I personally think the clue to why England didn’t get the verdict is as much as anything the evidence of where recent World Cups have gone, and where in particular 2022 has gone. Football is a global game, but in some places the perception is that it could do with a little help; and Fifa has seen one or two examples of how that can happen. Does anyone really think that the USA would have started a competition of the level of MLS if they hadn’t been awarded the 1994 World Cup? And now the USA team is one worthy of respect, one that you expect to see playing and progressing in the World Cup. Move on to 2002, and it’s hard to see Japan/South Korea as having done anything but good for the cause of Asian Football – the depth isn’t always there, but the two hosts in particular are no laughing stock. Then, 2010 was Africa’s opportunity to show what it could do.

Add in the idea of needing to take turns around the continents then, and recent history sees FIFA looking to send the competition to places it thinks will develop the world game, breaking new ground. Russia fits the profile: the richest and most powerful of the former Communist states of Eastern Europe gets a place, at the expense of the other nations in Western Europe that have previously monopolised Europe’s “turn”. Qatar fits the profile too: there’s a lot of ground to be broken football-wise in the Middle East. Australia might consider themselves unfortunate, but the population base of the surrounding nations are not the same as Qatar.

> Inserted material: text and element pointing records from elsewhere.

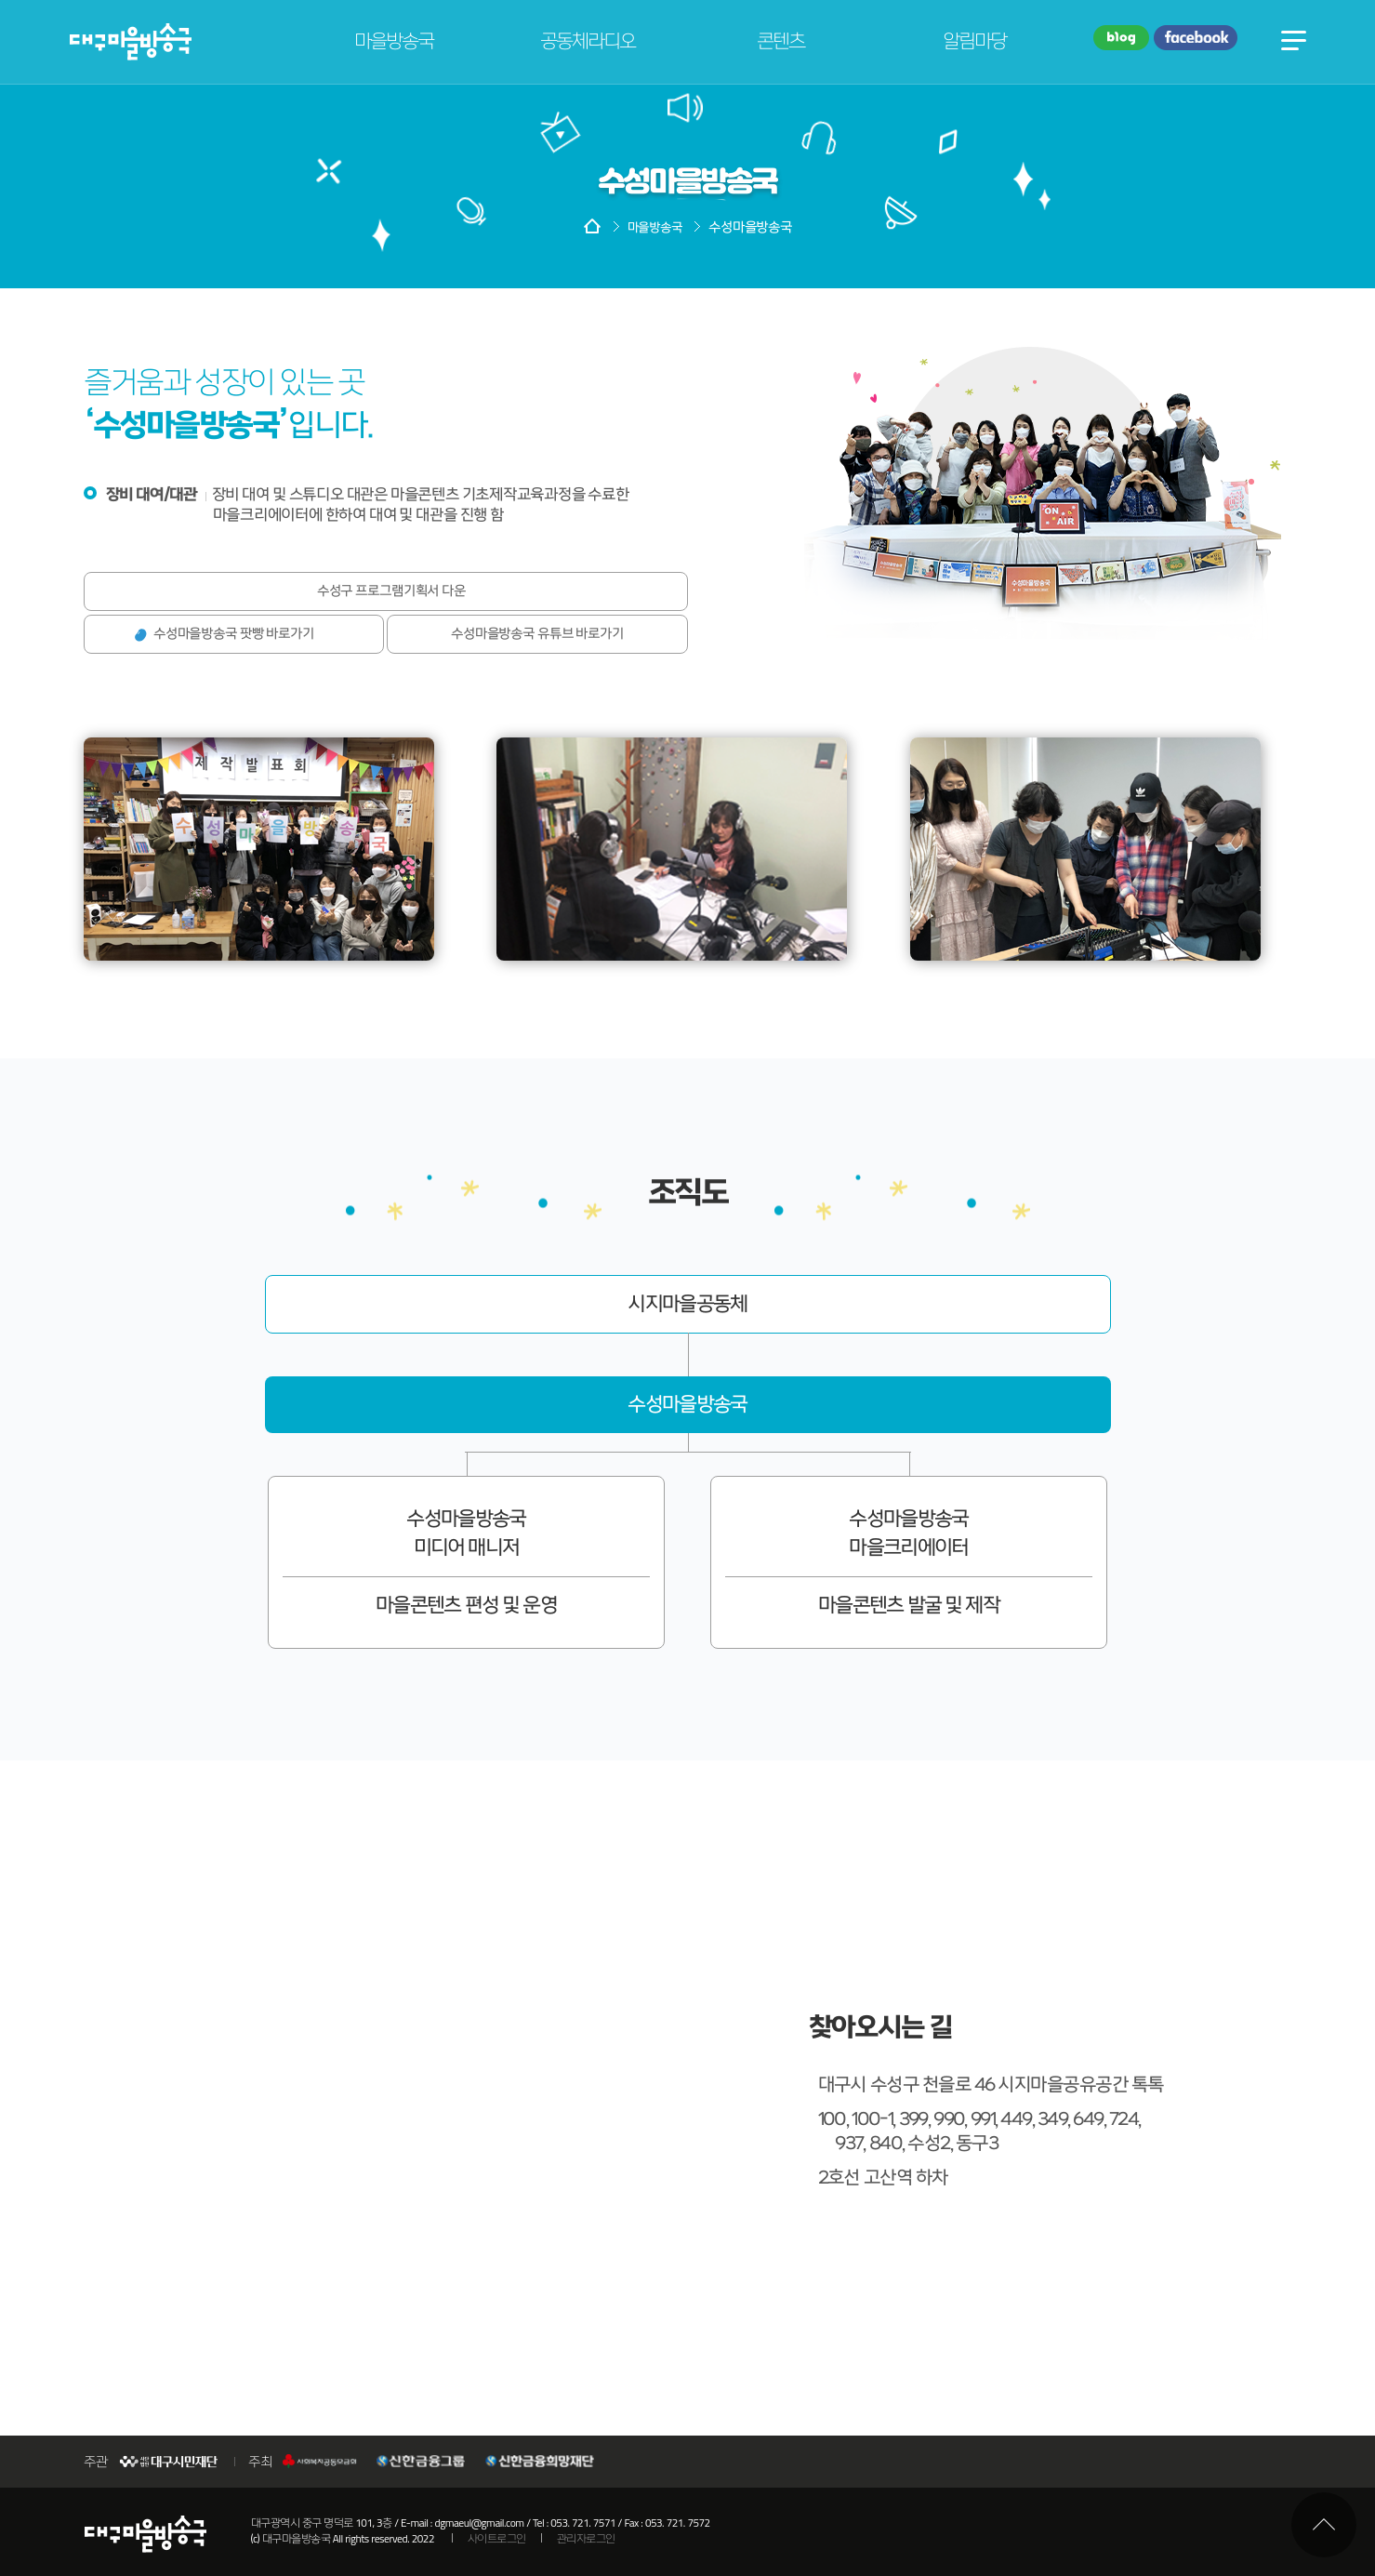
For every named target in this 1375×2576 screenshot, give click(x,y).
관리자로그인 (586, 2538)
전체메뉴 (1293, 39)
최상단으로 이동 (1323, 2524)
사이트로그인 (497, 2538)
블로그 (1121, 39)
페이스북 (1195, 39)
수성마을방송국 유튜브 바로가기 (537, 634)
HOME (592, 228)
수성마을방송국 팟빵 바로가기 (233, 634)
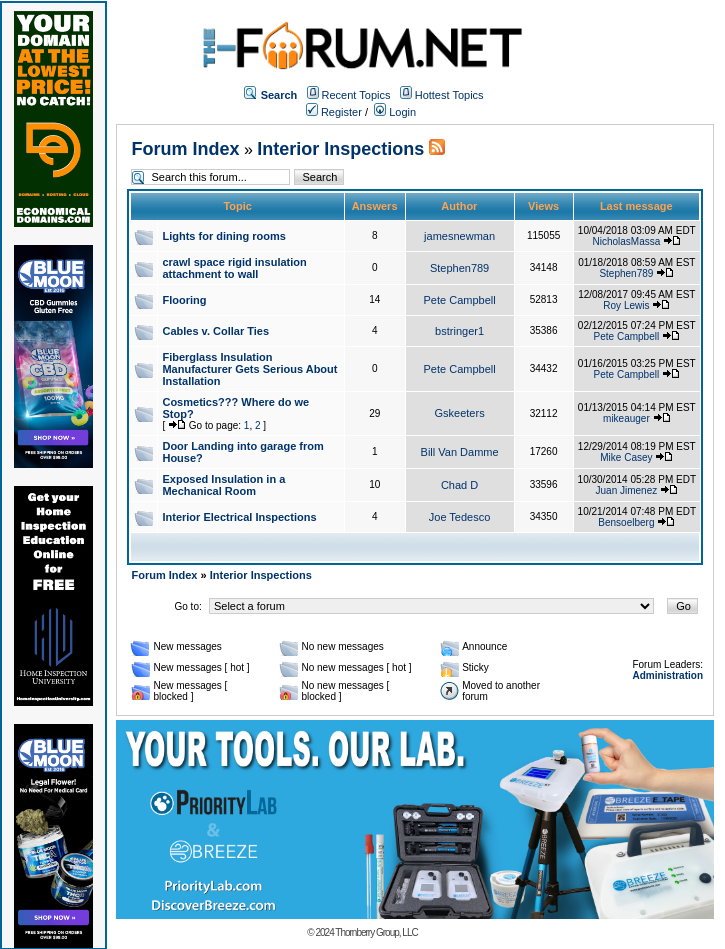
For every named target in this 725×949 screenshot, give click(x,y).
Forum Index (185, 149)
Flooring (184, 300)
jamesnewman (459, 236)
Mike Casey (626, 457)
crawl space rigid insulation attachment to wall (234, 268)
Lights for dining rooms (223, 236)
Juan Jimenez (627, 490)
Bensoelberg (626, 522)
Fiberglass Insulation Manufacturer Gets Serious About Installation (249, 369)
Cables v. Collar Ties (215, 331)
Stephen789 (459, 268)
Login (395, 112)
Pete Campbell (460, 300)
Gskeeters (460, 413)
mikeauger (626, 418)
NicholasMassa (626, 241)
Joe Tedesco (460, 517)
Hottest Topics (449, 95)
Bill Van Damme (460, 452)
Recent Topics (356, 95)
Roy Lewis (626, 305)
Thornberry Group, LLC (376, 932)
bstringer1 (459, 331)
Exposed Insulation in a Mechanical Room (223, 485)
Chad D (459, 485)
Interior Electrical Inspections (239, 517)
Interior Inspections (340, 149)
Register (334, 112)
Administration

The problem with this is that the process has not been transparent. If FIFA said up front, “we want to go to new places and so that’s a major factor in any bid” then England would have known that once Russia (and to an extent Netherlands/Belgium) declared an interest that they were an outside chance at best. But instead, the full executive has travelled around the world, hobbed with the nobs, been thoroughly schmoozed, and then ignored any concerns presented in the technical report if it suited their case to do so.

“Corruption!” comes the cry from many quarters. Without wanting to expose myself to legal issues, there’s no doubt that there are questions needing answers about the people involved. More than anything though I feel that the real question is not whether votes were bought, or whether votes were promised and then the promises reneged upon; it’s why there is complete and total lack of anything like a transparent process, and why there is a lack of honesty about the real criteria for a successful bid.